■ **Task objective**
Nothing less than an exact copy of all the records is required.

────────

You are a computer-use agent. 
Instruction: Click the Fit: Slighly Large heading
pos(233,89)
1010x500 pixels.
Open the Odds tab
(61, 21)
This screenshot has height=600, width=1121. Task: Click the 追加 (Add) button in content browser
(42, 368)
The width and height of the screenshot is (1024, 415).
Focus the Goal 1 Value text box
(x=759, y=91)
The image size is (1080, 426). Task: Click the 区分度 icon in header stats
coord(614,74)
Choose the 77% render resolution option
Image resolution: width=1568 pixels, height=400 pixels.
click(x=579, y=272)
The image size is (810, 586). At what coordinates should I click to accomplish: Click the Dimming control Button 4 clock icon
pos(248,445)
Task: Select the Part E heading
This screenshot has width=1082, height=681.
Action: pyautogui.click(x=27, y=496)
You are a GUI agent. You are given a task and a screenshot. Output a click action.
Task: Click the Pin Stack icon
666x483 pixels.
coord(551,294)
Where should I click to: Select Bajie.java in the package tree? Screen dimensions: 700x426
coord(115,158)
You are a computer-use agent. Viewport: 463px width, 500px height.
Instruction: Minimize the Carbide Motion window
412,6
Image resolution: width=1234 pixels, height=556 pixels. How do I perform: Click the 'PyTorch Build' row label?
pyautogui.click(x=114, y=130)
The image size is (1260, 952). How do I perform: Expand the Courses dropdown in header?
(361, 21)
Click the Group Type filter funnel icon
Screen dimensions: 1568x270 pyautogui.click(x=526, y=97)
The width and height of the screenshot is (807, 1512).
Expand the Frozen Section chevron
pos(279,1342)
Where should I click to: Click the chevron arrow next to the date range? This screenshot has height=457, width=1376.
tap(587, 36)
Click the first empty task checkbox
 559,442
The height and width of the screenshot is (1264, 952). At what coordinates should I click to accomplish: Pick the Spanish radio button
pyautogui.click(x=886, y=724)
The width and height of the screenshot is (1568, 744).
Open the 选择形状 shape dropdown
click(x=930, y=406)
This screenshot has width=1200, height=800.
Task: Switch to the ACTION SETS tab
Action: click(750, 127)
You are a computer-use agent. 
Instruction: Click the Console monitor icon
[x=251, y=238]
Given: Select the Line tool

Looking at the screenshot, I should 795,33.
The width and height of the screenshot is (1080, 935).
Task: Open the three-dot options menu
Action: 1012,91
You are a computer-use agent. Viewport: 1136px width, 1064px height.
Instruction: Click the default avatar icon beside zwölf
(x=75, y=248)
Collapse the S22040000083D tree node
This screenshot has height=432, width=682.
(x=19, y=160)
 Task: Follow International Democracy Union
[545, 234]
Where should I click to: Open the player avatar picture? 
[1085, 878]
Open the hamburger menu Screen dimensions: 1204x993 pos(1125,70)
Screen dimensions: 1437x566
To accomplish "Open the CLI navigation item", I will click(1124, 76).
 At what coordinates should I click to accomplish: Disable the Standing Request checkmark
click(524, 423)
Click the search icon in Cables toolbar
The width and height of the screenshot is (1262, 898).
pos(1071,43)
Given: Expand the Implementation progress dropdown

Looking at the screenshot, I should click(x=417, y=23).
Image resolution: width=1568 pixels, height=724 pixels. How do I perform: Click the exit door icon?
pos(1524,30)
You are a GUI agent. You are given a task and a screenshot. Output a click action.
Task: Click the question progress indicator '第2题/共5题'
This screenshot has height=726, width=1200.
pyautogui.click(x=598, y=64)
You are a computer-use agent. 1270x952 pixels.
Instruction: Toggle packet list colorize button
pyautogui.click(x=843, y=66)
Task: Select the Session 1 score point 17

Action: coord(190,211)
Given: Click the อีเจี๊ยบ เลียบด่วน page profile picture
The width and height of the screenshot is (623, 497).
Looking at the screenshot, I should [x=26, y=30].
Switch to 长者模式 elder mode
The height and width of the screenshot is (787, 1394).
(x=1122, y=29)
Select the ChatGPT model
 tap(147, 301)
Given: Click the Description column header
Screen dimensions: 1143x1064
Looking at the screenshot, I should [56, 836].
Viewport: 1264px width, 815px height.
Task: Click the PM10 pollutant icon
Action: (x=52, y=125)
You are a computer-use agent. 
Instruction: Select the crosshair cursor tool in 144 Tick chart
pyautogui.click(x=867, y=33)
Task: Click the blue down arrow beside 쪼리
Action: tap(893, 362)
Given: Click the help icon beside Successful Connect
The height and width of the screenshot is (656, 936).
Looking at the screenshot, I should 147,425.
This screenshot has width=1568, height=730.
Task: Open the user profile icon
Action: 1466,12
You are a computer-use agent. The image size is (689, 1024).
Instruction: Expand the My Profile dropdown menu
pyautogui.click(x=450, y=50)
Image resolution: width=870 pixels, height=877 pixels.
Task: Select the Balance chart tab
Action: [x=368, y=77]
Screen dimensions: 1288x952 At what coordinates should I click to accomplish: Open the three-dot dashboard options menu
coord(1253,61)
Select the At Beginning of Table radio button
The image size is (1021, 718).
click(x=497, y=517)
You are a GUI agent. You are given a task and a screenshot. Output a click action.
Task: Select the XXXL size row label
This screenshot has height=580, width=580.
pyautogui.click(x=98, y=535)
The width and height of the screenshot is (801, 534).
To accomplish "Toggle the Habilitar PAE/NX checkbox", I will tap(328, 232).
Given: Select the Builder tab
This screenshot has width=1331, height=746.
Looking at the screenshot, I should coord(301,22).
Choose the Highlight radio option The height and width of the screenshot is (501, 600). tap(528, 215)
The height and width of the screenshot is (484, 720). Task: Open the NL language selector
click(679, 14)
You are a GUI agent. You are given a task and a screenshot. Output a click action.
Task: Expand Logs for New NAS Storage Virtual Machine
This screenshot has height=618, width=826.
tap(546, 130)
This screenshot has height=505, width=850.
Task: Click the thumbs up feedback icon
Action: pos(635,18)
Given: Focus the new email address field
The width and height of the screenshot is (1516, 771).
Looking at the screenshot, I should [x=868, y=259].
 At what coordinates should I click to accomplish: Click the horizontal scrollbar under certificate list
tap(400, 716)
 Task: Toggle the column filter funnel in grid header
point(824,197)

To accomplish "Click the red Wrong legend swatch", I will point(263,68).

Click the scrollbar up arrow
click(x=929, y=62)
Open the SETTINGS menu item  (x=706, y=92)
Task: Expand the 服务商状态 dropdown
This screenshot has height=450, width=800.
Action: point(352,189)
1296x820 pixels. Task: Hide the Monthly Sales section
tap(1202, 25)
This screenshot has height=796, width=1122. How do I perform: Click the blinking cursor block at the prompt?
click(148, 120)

────────

■ **Exercise solution**
You are a computer-use agent. 
Instruction: Click the Fit: Slighly Large heading
pos(233,89)
1010x500 pixels.
Open the Odds tab
(61, 21)
This screenshot has height=600, width=1121. Task: Click the 追加 (Add) button in content browser
(42, 368)
The width and height of the screenshot is (1024, 415).
Focus the Goal 1 Value text box
(x=759, y=91)
The image size is (1080, 426). Task: Click the 区分度 icon in header stats
coord(614,74)
Choose the 77% render resolution option
Image resolution: width=1568 pixels, height=400 pixels.
click(x=579, y=272)
The image size is (810, 586). At what coordinates should I click to accomplish: Click the Dimming control Button 4 clock icon
pos(248,445)
Task: Select the Part E heading
This screenshot has width=1082, height=681.
Action: pyautogui.click(x=27, y=496)
You are a GUI agent. You are given a task and a screenshot. Output a click action.
Task: Click the Pin Stack icon
666x483 pixels.
coord(551,294)
Where should I click to: Select Bajie.java in the package tree? Screen dimensions: 700x426
coord(115,158)
You are a computer-use agent. Viewport: 463px width, 500px height.
Instruction: Minimize the Carbide Motion window
412,6
Image resolution: width=1234 pixels, height=556 pixels. How do I perform: Click the 'PyTorch Build' row label?
pyautogui.click(x=114, y=130)
The image size is (1260, 952). How do I perform: Expand the Courses dropdown in header?
(361, 21)
Click the Group Type filter funnel icon
Screen dimensions: 1568x270 pyautogui.click(x=526, y=97)
The width and height of the screenshot is (807, 1512).
Expand the Frozen Section chevron
pos(279,1342)
Where should I click to: Click the chevron arrow next to the date range? This screenshot has height=457, width=1376.
tap(587, 36)
Click the first empty task checkbox
 559,442
The height and width of the screenshot is (1264, 952). At what coordinates should I click to accomplish: Pick the Spanish radio button
pyautogui.click(x=886, y=724)
The width and height of the screenshot is (1568, 744).
Open the 选择形状 shape dropdown
click(x=930, y=406)
This screenshot has width=1200, height=800.
Task: Switch to the ACTION SETS tab
Action: click(750, 127)
You are a computer-use agent. 
Instruction: Click the Console monitor icon
[x=251, y=238]
Given: Select the Line tool

Looking at the screenshot, I should 795,33.
The width and height of the screenshot is (1080, 935).
Task: Open the three-dot options menu
Action: 1012,91
You are a computer-use agent. Viewport: 1136px width, 1064px height.
Instruction: Click the default avatar icon beside zwölf
(x=75, y=248)
Collapse the S22040000083D tree node
This screenshot has height=432, width=682.
(x=19, y=160)
 Task: Follow International Democracy Union
[545, 234]
Where should I click to: Open the player avatar picture? 
[1085, 878]
Open the hamburger menu Screen dimensions: 1204x993 pos(1125,70)
Screen dimensions: 1437x566
To accomplish "Open the CLI navigation item", I will click(1124, 76).
 At what coordinates should I click to accomplish: Disable the Standing Request checkmark
click(524, 423)
Click the search icon in Cables toolbar
The width and height of the screenshot is (1262, 898).
pos(1071,43)
Given: Expand the Implementation progress dropdown

Looking at the screenshot, I should click(x=417, y=23).
Image resolution: width=1568 pixels, height=724 pixels. How do I perform: Click the exit door icon?
pos(1524,30)
You are a GUI agent. You are given a task and a screenshot. Output a click action.
Task: Click the question progress indicator '第2题/共5题'
This screenshot has height=726, width=1200.
pyautogui.click(x=598, y=64)
You are a computer-use agent. 1270x952 pixels.
Instruction: Toggle packet list colorize button
pyautogui.click(x=843, y=66)
Task: Select the Session 1 score point 17

Action: coord(190,211)
Given: Click the อีเจี๊ยบ เลียบด่วน page profile picture
The width and height of the screenshot is (623, 497).
Looking at the screenshot, I should [x=26, y=30].
Switch to 长者模式 elder mode
The height and width of the screenshot is (787, 1394).
(x=1122, y=29)
Select the ChatGPT model
 tap(147, 301)
Given: Click the Description column header
Screen dimensions: 1143x1064
Looking at the screenshot, I should [56, 836].
Viewport: 1264px width, 815px height.
Task: Click the PM10 pollutant icon
Action: (x=52, y=125)
You are a computer-use agent. 
Instruction: Select the crosshair cursor tool in 144 Tick chart
pyautogui.click(x=867, y=33)
Task: Click the blue down arrow beside 쪼리
Action: tap(893, 362)
Given: Click the help icon beside Successful Connect
The height and width of the screenshot is (656, 936).
Looking at the screenshot, I should 147,425.
This screenshot has width=1568, height=730.
Task: Open the user profile icon
Action: 1466,12
You are a computer-use agent. The image size is (689, 1024).
Instruction: Expand the My Profile dropdown menu
pyautogui.click(x=450, y=50)
Image resolution: width=870 pixels, height=877 pixels.
Task: Select the Balance chart tab
Action: [x=368, y=77]
Screen dimensions: 1288x952 At what coordinates should I click to accomplish: Open the three-dot dashboard options menu
coord(1253,61)
Select the At Beginning of Table radio button
The image size is (1021, 718).
click(x=497, y=517)
You are a GUI agent. You are given a task and a screenshot. Output a click action.
Task: Select the XXXL size row label
This screenshot has height=580, width=580.
pyautogui.click(x=98, y=535)
The width and height of the screenshot is (801, 534).
To accomplish "Toggle the Habilitar PAE/NX checkbox", I will tap(328, 232).
Given: Select the Builder tab
This screenshot has width=1331, height=746.
Looking at the screenshot, I should coord(301,22).
Choose the Highlight radio option The height and width of the screenshot is (501, 600). tap(528, 215)
The height and width of the screenshot is (484, 720). Task: Open the NL language selector
click(679, 14)
You are a GUI agent. You are given a task and a screenshot. Output a click action.
Task: Expand Logs for New NAS Storage Virtual Machine
This screenshot has height=618, width=826.
tap(546, 130)
This screenshot has height=505, width=850.
Task: Click the thumbs up feedback icon
Action: pos(635,18)
Given: Focus the new email address field
The width and height of the screenshot is (1516, 771).
Looking at the screenshot, I should [x=868, y=259].
 At what coordinates should I click to accomplish: Click the horizontal scrollbar under certificate list
tap(400, 716)
 Task: Toggle the column filter funnel in grid header
point(824,197)

To accomplish "Click the red Wrong legend swatch", I will point(263,68).

Click the scrollbar up arrow
click(x=929, y=62)
Open the SETTINGS menu item  (x=706, y=92)
Task: Expand the 服务商状态 dropdown
This screenshot has height=450, width=800.
Action: point(352,189)
1296x820 pixels. Task: Hide the Monthly Sales section
tap(1202, 25)
This screenshot has height=796, width=1122. How do I perform: Click the blinking cursor block at the prompt?
click(148, 120)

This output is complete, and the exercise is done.